J. Biochem, 1984, Vol. 95, No. 6 1775-1782
© 1984 Japanese Biochemical Society
research-article |
Mechanism of Phorbol Myristate Acetate-Induced Lymphotoxin Production by a Human T Cell Hybridoma1
Division of Chemical Toxicology and Immunochemistry, Faculty of Pharmaceutical Sciences, The University of Tokyo Hongo, Bunkyo-ku, Tokyo 113
Various hydroxyl radical scavengers markedly inhibited phorbol myristate acetate (PMA)-induced lymphotoxin (LT) production by a human T cell hybridoma, AC5-8. Among those we tested, tetramethylurea (TMU) was the most potent scavenger, and it was revealed that TMU must be added before 2 h have elapsed after PMA addition in order for LT production to be inhibited. In concordance with this fact, soluble NADPH dependent O2– forming enzyme(s) were activated several fold by PMA. PMA also induced DNA strand breaks, a process markedly inhibited by TMU. As expected, ADP-ribosyl transferase (ADPRT), which is well known to require DNA strand breaks for its enzymatic activity, was activated by PMA treatment. In addition, specific inhibitors for ADPRT, namely 3-amino-benzamide and nicotinamide, inhibited PMA-induced LT production.
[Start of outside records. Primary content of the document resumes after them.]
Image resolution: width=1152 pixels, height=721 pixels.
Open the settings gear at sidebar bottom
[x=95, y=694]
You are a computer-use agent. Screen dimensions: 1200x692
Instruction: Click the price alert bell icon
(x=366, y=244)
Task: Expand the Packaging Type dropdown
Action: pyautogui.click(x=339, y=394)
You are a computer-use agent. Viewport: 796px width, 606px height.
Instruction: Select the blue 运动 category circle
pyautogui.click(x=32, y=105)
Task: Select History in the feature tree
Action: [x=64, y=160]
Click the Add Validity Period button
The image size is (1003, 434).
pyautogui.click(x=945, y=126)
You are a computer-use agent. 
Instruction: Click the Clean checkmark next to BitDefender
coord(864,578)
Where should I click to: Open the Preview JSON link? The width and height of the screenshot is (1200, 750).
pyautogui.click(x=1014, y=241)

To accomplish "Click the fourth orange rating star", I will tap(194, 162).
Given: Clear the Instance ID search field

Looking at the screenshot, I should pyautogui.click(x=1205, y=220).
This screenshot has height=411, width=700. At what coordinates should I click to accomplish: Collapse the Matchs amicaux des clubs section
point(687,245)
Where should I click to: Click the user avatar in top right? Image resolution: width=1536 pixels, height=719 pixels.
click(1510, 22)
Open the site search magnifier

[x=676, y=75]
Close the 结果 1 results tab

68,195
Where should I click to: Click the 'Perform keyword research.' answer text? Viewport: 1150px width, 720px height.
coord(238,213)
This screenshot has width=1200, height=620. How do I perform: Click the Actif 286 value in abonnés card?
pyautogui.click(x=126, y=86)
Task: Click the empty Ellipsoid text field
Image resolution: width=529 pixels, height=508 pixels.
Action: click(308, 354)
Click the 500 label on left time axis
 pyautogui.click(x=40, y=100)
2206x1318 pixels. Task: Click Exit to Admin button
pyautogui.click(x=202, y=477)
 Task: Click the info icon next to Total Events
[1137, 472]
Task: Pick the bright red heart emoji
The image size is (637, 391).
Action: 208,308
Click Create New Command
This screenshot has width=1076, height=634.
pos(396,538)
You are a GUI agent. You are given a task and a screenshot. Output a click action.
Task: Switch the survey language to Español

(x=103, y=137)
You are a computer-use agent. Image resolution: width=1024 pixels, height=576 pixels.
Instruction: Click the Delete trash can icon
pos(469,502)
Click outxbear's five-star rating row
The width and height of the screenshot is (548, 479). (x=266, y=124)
Taken together, these three successive events, activation of soluble NADPH dependent O2– forming enzyme(s), DNA strand breaks and activation of ADPRT, may be required for PMA-induced LT production by AC5-8.
1 This study was supported by research grants from the Ministry of Education, Science and Culture of Japan, the R. Naito Foundation for Medical Research and the Suzuken Memorial Foundation.